### GIVEN RECORDS
"""

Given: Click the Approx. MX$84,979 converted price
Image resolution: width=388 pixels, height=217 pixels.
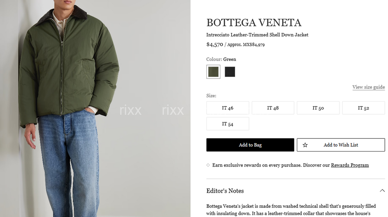Looking at the screenshot, I should point(246,45).
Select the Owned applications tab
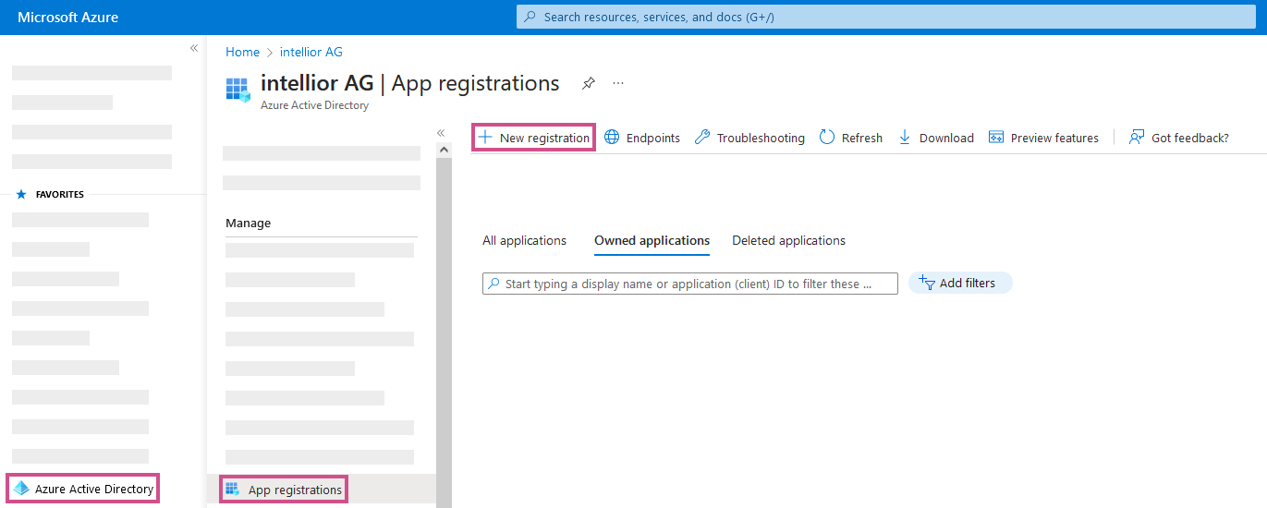Viewport: 1267px width, 508px height. 652,240
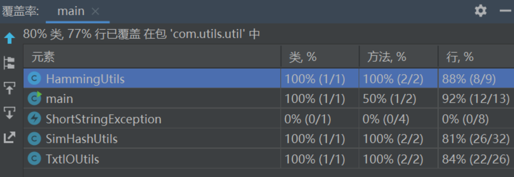Select the TxtIOUtils row

click(72, 159)
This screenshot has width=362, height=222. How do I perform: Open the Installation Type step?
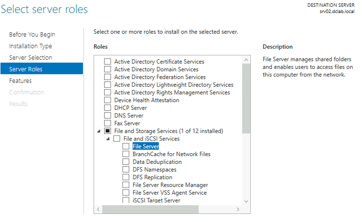(30, 46)
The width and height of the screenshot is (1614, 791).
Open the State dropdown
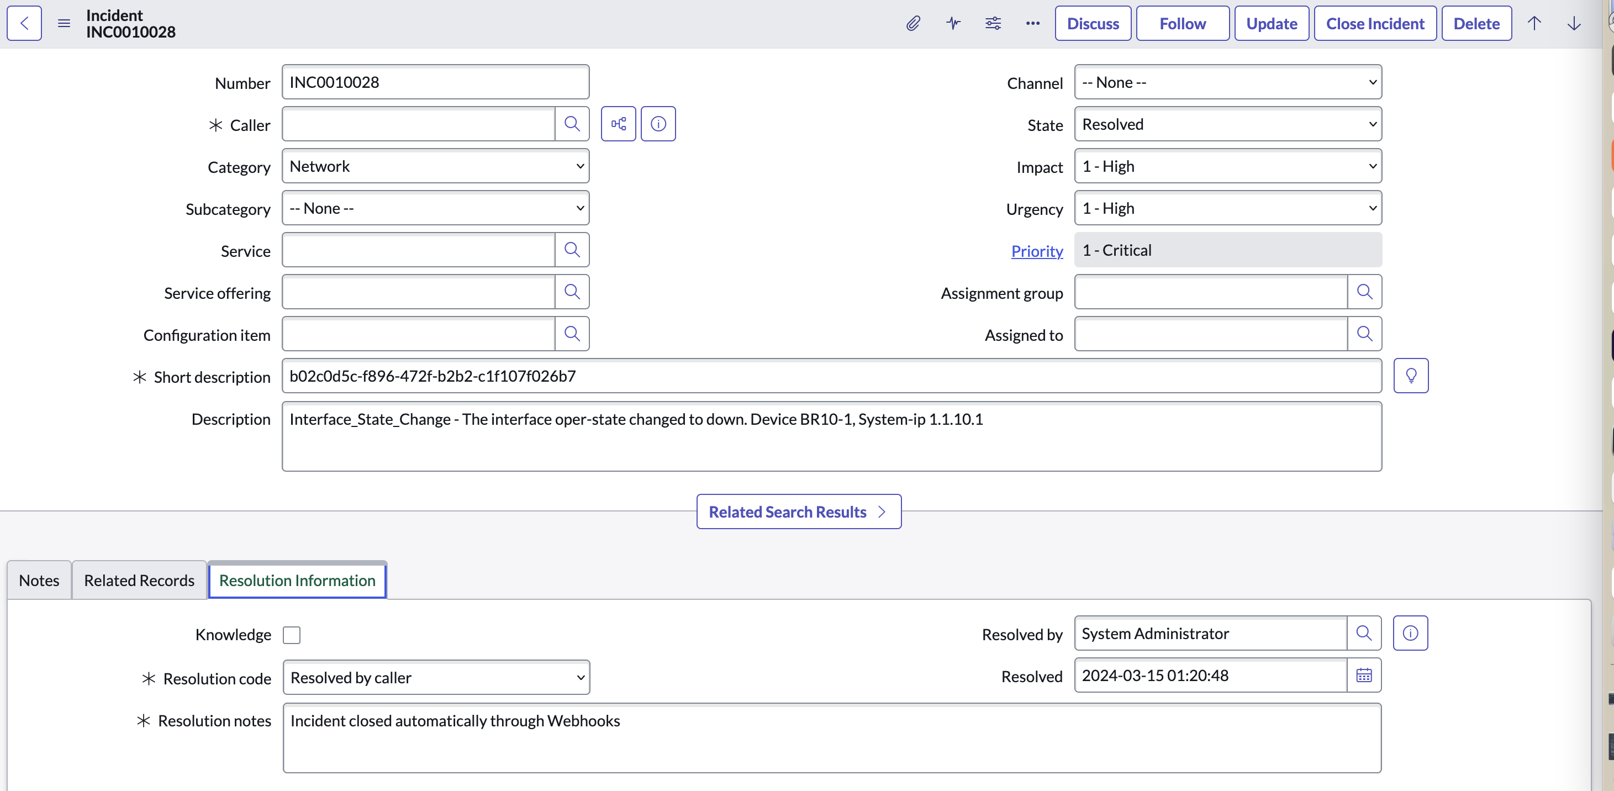tap(1227, 124)
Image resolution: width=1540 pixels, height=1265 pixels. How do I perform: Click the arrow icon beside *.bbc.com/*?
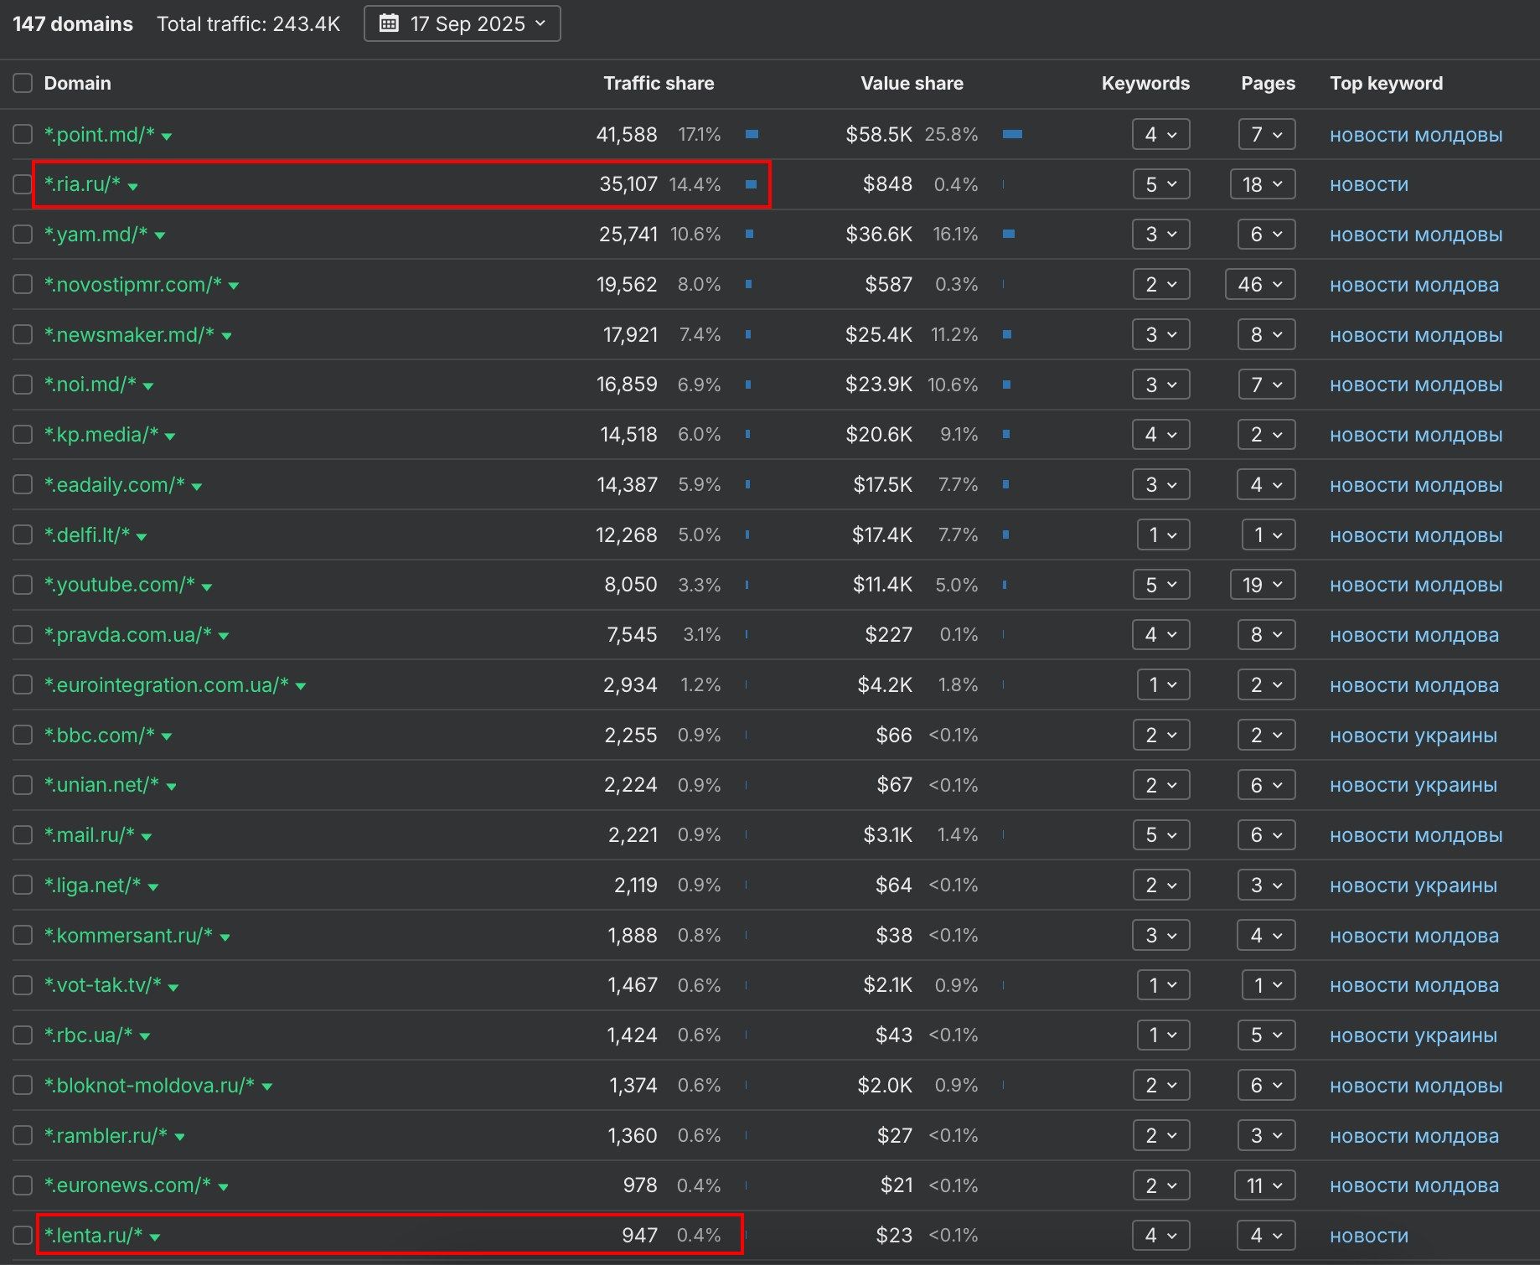tap(167, 737)
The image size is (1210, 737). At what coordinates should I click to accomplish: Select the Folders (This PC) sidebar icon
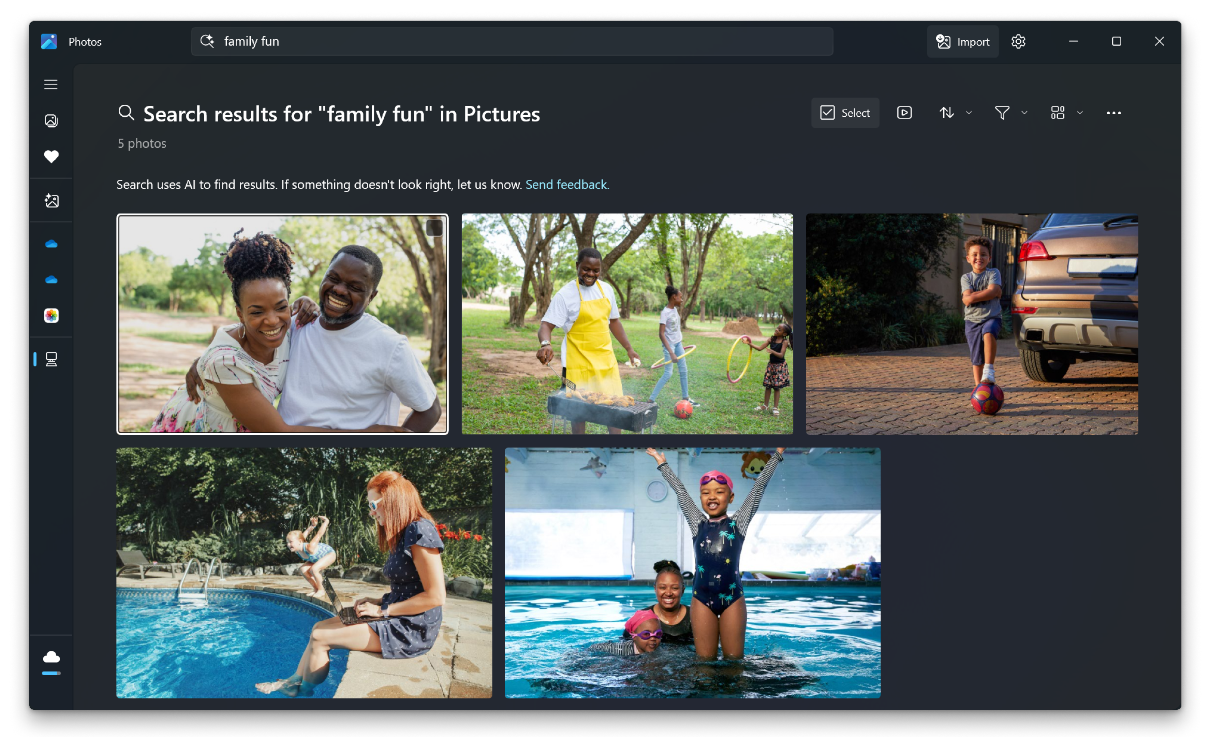click(51, 359)
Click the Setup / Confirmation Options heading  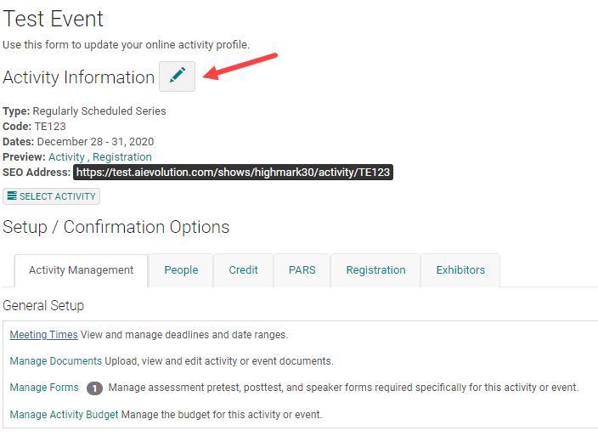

"""

### GIVEN REQUEST
Pull out every entry above, unchanged and line for line, and leave the pictures out.

### ANSWER TO THIS PROBLEM
Given: Click the Approx. MX$84,979 converted price
Image resolution: width=388 pixels, height=217 pixels.
Looking at the screenshot, I should point(246,45).
Select the Owned applications tab
Viewport: 1267px width, 508px height. 652,240
Select the TxtIOUtils row

click(72, 159)
This screenshot has width=362, height=222. How do I perform: Open the Installation Type step?
(30, 46)
The width and height of the screenshot is (1614, 791).
Open the State dropdown
tap(1227, 124)
Image resolution: width=1540 pixels, height=1265 pixels. How do I perform: Click the arrow icon beside *.bbc.com/*?
tap(167, 737)
The image size is (1210, 737). At what coordinates should I click to accomplish: Select the Folders (This PC) sidebar icon
click(51, 359)
Click the Setup / Confirmation Options heading  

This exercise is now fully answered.